Madrid, Spain. After over a year abroad it was a welcome change of scenery to travel to Madrid. I ascended from the metro station onto a street and enjoyed standing on a pavement. A pavement! This unique urban element between the edge of the road and the walls of the houses that is so hard to find anywhere else in the world. In most parts this strip is no man’s land. Where poverty rules, it is the zone for survival and informal activities. Where luxury dominates it is the zone for uncontrolled parking of oversized cars. Only in a few places like in Europe it is possible to actually walk along the houses of a city without either being run over by cars nor being followed by beggars, and further to be able to look at shop windows, enter directly into a housing or office compound, or sit in a restaurant or cafĂ© with view of or even on the streets. The border between streets and houses is permeable. This is the simple secret of European urbanity.
I had a few hours to spare before the return flight and went out to see one of the large urban expansion areas of Madrid, Sanchinarro. Along the way out of the city the tram became less and less noisy. The tram was no longer running in the middle of the street, but got its own tracks. Also, the street became wider and the tram no longer produced an echo. Then out in Sanchinarro the tram was silently floating over tracks embedded in green grass. And between the tram and the street there was a hedge, and between the streets and the pavement there was a flowerbed, and between the pavement and the walls of the houses there was yet another strip of greenery. Every element was nicely divided. And on ground floor, the walls were solid, with only a few openings, without functions, without activities on ground floor.

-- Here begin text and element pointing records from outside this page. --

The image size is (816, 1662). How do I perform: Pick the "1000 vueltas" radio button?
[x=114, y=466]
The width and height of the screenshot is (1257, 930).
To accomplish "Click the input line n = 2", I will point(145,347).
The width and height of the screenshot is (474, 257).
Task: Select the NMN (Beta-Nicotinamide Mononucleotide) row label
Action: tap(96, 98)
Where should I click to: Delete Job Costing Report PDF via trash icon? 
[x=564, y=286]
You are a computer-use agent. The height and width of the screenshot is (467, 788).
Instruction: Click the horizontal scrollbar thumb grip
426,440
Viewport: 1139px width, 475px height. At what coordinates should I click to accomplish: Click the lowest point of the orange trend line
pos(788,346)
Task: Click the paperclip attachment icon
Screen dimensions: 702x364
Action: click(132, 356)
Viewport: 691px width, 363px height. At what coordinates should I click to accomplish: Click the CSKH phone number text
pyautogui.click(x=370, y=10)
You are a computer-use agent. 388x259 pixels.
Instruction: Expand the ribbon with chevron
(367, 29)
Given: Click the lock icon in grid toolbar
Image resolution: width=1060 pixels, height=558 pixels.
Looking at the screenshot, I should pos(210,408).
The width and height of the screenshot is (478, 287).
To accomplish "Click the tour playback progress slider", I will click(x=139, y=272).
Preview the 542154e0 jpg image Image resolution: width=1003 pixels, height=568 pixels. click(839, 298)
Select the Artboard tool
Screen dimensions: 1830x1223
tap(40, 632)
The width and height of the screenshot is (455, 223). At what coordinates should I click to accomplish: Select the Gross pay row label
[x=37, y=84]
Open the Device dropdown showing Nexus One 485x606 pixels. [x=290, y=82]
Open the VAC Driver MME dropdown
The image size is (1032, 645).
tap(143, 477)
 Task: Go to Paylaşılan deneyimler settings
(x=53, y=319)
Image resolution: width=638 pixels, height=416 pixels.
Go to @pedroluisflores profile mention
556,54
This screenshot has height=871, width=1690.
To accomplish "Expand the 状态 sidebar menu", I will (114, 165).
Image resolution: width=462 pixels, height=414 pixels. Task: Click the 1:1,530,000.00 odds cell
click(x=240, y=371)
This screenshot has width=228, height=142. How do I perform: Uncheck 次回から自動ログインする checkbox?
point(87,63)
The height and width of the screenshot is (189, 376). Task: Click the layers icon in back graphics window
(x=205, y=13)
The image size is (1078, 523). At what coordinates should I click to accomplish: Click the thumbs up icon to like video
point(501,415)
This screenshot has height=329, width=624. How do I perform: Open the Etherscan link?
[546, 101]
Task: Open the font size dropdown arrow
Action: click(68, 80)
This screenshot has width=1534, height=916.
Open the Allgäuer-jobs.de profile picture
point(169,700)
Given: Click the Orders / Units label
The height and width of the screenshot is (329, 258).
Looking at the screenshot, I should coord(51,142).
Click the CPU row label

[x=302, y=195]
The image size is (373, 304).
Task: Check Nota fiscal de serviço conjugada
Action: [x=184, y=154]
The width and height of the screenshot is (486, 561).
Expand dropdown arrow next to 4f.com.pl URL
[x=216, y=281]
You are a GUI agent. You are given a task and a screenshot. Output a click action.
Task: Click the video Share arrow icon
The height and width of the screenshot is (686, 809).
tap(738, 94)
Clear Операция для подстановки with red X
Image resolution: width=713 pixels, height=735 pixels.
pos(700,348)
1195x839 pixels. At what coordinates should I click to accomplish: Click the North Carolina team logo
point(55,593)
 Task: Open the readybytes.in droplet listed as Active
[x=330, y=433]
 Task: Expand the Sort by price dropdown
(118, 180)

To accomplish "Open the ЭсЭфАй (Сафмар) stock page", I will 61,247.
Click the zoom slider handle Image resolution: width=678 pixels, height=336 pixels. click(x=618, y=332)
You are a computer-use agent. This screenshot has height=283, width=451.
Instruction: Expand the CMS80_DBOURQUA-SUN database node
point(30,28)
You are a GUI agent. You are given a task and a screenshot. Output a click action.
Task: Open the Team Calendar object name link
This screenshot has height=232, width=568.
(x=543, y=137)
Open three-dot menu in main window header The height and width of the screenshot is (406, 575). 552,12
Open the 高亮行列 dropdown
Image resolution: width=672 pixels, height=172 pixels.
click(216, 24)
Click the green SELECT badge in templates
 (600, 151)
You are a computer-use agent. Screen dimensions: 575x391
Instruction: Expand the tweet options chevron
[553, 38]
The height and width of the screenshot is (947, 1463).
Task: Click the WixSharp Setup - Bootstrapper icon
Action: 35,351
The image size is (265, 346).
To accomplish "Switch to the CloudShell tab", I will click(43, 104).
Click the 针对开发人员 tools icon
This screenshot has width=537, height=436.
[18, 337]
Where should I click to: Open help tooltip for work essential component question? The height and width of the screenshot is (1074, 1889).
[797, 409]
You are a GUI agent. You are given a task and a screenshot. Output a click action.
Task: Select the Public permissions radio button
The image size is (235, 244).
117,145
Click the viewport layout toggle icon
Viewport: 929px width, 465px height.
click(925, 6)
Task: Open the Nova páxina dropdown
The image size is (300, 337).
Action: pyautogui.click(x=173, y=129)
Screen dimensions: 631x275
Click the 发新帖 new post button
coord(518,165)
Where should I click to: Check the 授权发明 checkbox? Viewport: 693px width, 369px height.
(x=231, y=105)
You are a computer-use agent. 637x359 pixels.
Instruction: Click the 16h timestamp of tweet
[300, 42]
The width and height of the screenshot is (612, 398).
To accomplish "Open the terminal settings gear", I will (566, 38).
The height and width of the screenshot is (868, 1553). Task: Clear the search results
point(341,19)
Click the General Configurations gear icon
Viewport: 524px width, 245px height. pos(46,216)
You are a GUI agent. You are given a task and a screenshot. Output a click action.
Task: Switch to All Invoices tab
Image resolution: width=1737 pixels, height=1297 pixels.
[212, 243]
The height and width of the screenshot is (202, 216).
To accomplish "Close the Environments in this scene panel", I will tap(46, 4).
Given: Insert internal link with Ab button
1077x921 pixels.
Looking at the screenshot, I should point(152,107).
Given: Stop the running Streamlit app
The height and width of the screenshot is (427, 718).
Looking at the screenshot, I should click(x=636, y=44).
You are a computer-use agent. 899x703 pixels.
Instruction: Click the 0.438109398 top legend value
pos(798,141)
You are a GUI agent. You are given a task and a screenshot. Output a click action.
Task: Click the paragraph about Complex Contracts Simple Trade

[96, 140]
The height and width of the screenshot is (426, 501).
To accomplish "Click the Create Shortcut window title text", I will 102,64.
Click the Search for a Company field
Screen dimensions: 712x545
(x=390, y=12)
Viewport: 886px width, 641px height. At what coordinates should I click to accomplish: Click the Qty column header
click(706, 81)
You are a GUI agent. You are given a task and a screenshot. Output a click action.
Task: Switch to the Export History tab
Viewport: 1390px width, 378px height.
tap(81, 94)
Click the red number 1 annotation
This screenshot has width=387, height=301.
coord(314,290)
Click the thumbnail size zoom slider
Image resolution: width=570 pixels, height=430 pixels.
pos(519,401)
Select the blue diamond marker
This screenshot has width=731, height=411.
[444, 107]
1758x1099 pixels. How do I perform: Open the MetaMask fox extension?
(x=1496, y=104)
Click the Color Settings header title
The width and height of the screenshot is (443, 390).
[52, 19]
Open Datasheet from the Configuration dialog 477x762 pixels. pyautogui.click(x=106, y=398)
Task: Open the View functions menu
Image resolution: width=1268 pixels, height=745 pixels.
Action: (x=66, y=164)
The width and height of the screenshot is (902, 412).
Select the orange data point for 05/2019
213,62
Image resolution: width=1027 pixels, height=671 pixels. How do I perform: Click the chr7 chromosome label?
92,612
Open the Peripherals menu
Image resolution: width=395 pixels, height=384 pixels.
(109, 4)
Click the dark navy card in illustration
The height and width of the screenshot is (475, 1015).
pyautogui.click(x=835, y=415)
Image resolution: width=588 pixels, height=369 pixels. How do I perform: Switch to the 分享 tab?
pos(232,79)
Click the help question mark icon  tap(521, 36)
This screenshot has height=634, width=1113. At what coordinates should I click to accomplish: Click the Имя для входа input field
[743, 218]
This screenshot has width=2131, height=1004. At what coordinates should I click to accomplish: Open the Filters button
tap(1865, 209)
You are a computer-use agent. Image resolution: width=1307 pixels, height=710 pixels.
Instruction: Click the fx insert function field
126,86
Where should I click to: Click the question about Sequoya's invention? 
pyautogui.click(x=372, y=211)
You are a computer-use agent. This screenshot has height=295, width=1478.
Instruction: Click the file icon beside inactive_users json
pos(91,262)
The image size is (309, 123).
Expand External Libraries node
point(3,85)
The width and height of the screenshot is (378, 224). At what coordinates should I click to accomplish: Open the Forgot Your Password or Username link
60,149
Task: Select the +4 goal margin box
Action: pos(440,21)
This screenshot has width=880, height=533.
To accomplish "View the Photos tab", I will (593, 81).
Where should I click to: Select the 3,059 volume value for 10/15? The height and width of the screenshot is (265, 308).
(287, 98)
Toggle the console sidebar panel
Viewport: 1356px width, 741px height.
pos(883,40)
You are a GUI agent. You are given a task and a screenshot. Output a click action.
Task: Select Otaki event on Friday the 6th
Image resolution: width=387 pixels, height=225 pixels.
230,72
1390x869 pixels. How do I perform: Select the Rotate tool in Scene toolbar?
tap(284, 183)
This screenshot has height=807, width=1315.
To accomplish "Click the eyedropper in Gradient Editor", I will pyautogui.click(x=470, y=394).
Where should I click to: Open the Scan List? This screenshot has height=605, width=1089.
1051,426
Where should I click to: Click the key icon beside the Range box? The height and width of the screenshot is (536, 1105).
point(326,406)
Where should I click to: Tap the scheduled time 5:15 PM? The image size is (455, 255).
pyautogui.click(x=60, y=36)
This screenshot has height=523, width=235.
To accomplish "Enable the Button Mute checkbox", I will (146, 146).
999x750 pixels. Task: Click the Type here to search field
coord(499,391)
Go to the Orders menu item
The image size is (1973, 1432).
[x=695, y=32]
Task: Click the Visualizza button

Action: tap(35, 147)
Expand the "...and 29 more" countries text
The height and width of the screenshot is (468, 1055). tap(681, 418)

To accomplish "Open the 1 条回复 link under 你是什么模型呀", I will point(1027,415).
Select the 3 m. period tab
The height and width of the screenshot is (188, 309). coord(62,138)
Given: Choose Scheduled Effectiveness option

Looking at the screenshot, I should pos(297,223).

There is nothing to do on the streets, except maybe looking after all the annoying greenery.
“Build blocks!” said the mantra of conservative urbanists throughout the 80s and 90s. This would resuscitate the European urbanity. Sanchinarro, however, is all built of blocks, but still no city is created. The blocks are so far apart that they remain objects and do not form a fabric. The parts don’t make a whole. It is an architect’s city, not an urbanist’s. The latter’s secret is easy to find out. Just take the next tram back.